Carlione

Looking through the books from the Jimmy Shand Collection in Dundee library for a tune to play on Saturday week at the free community concert in Dundee, I noticed “Carlione a Favourite Irish Tune” in Neil Gow’s third collection (1792). It is Dr John Stafford, or Carolan’s Receipt (no. 161 in Donal O’Sullivan’s index).

Whether or not I’lI get it up and running to play in two weeks time, it got me thinking about tunes titled with strange variants of Carolan’s name.

Perhaps the best known is in John and William Neal’s “Colection of the most Celebrated Irish tunes” of 1724: “Sigr Carrollini”

James Oswald has a few tunes like this in the Caledonian Pocket Companion of the mid 18th century, “Carralan’s Lament” (book 8 p. 14) and “Carland’s Devotion” (book 8 p. 26). The first of these is not the same tune as Carolan’s Devotion (no. 8 in Donal O’Sullivan’s index). John Purser in his edition says that he has not found other versions of either of these tunes, and I think it must remain a possibility that these are both compositions of James Oswald himself.

Also in the Caledonian Pocket Companion is Carril’s Lament, but I think this may be less likely to be referring to Carolan; possibilities are Carrill from the Fenian cycle, or Crail village, Oswald’s birthplace.
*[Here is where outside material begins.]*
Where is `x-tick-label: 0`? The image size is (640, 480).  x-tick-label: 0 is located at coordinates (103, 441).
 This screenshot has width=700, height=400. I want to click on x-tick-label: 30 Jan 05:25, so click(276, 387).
Perhaps the most curious is in the Pádraig Ó Néill manuscipts, from a little before 1800. “Carelon or King of the Blind” is a tune that is also known from Neal’s 1725 book, where it is titled simply “King of the Blind”. Does Ó Néill suggest that this is also a Carolan composition? He writes other tunes with just “C” for Carolan, e.g. “C Fairy Queen”.